Copy every line of the records, beginning at the line that has "English (417, 11)" and stopping after the line that has "Educazione e formazione (367, 2169)". Offset each answer coordinate by adding 107 to it, and leave all other numbers and text unchanged.

[start of Provided data]

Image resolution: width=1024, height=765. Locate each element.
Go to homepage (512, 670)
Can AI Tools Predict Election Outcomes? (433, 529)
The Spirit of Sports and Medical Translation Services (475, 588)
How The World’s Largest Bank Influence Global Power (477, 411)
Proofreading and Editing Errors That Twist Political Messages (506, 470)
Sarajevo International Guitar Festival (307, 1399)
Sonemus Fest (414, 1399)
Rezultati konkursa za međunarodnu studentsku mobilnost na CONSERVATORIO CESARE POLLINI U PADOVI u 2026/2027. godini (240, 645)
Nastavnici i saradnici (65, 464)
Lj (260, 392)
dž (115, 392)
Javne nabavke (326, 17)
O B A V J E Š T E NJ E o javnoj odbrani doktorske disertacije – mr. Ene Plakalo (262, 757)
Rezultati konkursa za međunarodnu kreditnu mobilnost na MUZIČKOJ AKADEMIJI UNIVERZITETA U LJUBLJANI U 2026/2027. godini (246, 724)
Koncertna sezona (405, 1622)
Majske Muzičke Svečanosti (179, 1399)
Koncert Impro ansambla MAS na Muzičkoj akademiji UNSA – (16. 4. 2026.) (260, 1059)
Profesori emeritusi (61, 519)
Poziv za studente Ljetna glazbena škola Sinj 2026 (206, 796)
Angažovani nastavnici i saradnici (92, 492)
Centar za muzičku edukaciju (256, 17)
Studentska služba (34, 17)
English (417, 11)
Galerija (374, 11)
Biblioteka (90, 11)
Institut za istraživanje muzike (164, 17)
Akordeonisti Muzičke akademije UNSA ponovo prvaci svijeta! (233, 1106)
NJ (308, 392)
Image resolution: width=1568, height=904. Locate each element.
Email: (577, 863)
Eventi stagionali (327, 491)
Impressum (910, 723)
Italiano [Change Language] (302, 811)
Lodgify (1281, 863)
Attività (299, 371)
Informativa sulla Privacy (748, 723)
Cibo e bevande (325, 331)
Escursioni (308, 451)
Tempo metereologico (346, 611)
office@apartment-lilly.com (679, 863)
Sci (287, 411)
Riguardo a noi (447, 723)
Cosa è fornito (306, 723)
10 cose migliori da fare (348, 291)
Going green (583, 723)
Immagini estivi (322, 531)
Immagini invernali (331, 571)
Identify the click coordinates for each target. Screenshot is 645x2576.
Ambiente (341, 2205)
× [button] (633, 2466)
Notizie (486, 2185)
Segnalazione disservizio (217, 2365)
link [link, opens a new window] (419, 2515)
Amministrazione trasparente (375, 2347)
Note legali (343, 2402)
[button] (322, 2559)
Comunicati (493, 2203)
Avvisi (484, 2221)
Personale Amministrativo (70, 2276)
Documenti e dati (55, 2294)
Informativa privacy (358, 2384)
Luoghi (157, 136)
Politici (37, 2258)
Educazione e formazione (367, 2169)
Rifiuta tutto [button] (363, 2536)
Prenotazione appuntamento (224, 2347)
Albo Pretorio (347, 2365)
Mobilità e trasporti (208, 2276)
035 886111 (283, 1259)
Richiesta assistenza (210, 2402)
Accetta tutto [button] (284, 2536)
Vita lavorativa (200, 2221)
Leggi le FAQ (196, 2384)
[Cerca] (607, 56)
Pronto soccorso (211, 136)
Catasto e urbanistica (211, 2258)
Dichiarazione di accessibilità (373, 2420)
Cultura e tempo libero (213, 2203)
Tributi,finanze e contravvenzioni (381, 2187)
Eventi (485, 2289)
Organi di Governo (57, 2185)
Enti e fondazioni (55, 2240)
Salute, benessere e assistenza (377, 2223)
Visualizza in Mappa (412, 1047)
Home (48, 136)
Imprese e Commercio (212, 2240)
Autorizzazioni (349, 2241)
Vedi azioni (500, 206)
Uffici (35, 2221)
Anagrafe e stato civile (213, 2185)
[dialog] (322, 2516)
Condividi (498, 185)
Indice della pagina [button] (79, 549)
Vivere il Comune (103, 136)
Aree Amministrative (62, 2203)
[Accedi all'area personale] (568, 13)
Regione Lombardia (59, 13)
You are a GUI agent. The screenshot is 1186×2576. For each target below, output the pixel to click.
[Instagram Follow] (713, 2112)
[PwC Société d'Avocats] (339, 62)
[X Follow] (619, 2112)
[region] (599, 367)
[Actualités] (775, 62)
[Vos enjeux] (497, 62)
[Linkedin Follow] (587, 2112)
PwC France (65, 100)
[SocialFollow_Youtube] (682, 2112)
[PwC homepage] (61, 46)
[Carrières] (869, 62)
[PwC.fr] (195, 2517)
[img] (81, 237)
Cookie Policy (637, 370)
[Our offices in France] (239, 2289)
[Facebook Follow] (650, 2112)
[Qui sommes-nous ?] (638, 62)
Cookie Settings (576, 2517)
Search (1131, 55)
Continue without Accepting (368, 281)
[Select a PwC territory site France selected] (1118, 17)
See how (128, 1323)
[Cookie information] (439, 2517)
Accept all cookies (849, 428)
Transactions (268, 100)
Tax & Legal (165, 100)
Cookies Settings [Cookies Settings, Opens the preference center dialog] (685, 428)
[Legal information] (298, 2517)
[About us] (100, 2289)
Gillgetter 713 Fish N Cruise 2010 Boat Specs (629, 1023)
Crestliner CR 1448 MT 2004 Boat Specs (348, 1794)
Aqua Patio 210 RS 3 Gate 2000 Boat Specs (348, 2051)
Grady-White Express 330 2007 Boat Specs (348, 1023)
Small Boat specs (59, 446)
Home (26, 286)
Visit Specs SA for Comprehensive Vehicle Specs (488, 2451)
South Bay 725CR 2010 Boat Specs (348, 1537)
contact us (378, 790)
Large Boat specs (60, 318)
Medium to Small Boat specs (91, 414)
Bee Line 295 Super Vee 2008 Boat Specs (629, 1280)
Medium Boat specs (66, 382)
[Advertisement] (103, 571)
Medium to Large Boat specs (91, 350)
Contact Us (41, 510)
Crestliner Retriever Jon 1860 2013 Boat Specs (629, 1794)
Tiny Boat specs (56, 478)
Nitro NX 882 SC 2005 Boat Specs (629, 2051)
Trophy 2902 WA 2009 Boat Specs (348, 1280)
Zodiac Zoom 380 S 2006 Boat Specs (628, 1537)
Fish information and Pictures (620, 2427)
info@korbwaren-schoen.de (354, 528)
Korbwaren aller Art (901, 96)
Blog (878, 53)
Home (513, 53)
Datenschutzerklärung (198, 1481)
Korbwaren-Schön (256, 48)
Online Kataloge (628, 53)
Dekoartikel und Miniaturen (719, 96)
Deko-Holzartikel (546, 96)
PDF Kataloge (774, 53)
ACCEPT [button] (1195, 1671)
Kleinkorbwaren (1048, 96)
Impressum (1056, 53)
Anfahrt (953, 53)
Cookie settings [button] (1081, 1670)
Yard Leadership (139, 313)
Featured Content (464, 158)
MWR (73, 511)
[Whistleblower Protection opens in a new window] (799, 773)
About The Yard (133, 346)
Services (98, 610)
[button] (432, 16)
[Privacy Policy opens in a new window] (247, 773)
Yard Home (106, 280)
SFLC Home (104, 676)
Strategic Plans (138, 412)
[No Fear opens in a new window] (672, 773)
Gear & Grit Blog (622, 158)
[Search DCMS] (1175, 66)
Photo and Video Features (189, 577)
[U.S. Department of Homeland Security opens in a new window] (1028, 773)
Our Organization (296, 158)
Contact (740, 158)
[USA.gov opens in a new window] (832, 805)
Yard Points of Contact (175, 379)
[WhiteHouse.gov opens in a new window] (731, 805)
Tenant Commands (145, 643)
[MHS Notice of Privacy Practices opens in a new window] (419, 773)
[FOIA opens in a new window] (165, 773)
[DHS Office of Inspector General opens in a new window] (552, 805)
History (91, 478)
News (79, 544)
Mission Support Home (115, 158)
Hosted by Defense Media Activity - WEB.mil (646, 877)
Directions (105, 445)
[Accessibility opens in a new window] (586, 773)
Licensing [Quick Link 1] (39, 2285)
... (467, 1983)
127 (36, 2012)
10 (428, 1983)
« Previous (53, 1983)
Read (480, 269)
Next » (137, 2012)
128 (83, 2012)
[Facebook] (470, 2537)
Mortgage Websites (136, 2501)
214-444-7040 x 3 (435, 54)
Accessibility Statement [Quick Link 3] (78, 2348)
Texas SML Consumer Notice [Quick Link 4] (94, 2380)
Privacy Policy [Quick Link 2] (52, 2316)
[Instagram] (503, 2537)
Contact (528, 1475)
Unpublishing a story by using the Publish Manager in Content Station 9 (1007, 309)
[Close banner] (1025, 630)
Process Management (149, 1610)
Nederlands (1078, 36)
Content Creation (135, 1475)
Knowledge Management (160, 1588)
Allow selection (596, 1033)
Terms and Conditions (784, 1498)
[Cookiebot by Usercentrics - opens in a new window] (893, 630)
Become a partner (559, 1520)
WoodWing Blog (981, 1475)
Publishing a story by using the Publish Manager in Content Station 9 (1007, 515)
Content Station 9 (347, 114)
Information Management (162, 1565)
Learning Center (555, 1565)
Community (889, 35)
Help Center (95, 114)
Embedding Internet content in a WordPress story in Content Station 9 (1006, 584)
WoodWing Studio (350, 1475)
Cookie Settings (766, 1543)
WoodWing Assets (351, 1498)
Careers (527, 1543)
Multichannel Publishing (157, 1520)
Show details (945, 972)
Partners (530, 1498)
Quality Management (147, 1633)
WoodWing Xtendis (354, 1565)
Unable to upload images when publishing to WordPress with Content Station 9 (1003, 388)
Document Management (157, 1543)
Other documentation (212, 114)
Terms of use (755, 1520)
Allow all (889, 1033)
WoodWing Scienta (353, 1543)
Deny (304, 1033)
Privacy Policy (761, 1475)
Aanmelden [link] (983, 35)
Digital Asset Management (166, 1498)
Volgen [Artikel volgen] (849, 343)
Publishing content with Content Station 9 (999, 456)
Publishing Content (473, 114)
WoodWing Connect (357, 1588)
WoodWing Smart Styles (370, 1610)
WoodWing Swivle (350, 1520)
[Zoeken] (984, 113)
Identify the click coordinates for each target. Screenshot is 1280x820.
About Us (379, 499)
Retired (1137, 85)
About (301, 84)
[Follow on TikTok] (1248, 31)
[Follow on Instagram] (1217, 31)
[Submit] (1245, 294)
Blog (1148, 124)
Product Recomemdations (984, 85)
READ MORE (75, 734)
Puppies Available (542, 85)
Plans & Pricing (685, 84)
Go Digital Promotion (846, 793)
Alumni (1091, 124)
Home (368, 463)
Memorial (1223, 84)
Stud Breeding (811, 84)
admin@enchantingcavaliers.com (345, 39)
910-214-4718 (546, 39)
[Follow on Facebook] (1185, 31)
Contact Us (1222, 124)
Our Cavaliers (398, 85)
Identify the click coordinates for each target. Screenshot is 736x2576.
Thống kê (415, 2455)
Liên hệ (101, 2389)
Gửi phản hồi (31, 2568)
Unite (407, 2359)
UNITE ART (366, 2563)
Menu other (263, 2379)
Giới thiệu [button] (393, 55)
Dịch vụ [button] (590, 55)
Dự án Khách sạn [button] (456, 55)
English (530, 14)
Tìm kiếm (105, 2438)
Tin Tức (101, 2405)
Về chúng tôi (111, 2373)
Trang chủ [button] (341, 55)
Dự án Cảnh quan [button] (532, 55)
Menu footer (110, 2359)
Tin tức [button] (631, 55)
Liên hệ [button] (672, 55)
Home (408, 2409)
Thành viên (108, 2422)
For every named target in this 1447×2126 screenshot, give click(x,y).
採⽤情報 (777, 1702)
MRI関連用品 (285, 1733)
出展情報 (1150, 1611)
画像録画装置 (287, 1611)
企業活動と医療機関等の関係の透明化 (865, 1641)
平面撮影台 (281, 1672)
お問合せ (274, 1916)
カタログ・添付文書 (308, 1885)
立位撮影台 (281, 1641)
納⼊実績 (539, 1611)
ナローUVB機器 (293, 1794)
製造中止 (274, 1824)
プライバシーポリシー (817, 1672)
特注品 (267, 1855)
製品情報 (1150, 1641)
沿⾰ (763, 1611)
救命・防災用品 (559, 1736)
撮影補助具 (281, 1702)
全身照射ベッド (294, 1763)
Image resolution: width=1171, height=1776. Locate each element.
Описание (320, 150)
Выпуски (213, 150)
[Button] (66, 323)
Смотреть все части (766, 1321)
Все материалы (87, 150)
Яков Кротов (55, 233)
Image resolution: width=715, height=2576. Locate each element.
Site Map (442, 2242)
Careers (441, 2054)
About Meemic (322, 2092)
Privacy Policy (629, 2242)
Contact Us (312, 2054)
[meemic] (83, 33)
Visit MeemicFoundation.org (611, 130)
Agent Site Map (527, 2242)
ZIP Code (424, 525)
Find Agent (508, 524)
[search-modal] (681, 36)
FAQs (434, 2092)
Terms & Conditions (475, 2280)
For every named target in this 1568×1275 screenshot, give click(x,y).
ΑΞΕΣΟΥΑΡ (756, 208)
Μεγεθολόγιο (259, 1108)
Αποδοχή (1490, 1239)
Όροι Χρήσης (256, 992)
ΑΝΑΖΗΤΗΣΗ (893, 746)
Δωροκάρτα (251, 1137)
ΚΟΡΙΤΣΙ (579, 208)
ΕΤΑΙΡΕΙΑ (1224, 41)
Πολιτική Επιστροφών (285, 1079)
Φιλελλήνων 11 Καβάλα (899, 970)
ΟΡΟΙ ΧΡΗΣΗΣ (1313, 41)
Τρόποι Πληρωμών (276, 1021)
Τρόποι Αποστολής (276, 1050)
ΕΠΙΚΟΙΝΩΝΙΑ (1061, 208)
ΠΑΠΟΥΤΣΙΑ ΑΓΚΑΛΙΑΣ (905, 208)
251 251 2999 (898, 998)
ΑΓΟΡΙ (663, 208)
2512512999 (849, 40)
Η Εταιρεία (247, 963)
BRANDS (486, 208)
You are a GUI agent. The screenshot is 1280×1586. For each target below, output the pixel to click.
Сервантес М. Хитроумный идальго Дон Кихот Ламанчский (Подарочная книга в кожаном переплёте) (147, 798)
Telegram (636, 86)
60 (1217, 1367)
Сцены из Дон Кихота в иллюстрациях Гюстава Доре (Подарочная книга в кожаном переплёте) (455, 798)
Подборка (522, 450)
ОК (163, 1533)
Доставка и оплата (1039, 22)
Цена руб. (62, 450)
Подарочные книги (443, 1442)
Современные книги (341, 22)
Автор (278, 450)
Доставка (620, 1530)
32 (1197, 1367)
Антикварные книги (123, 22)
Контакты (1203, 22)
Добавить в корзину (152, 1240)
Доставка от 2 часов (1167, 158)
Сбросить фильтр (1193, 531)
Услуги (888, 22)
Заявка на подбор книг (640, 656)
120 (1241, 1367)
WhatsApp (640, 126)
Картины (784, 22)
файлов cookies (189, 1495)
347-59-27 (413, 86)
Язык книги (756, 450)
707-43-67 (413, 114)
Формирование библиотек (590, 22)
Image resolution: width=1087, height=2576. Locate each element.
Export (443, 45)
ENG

[end of Provided data]

= Result for this exercise =
English (524, 118)
Galerija (481, 118)
Biblioteka (197, 118)
Institut za istraživanje muzike (271, 124)
Akordeonisti Muzičke akademije UNSA ponovo prvaci svijeta! (340, 1213)
NJ (415, 499)
Image resolution: width=1568, height=904. Locate each element.
Email: (684, 970)
Eventi stagionali (434, 598)
Impressum (1017, 830)
Italiano [Change Language] (409, 918)
Lodgify (1388, 970)
Attività (406, 478)
Informativa sulla Privacy (855, 830)
Cibo e bevande (432, 438)
Escursioni (415, 558)
Tempo metereologico (453, 718)
office@apartment-lilly.com (786, 970)
Sci (394, 518)
Riguardo a noi (554, 830)
Cosa è fornito (413, 830)
10 cose migliori da fare (455, 398)
Going green (690, 830)
Immagini estivi (429, 638)
Immagini invernali (438, 678)
Identify the click coordinates for each target. Screenshot is 645x2576.
Ambiente (448, 2312)
× [button] (740, 2573)
Notizie (593, 2292)
Segnalazione disservizio (324, 2472)
link [link, opens a new window] (526, 2622)
Amministrazione trasparente (482, 2454)
Note legali (450, 2509)
[button] (429, 2666)
Comunicati (600, 2310)
Avvisi (591, 2328)
Personale Amministrativo (177, 2383)
Documenti e dati (162, 2401)
Informativa privacy (465, 2491)
Luoghi (264, 243)
Politici (144, 2365)
Educazione e formazione (474, 2276)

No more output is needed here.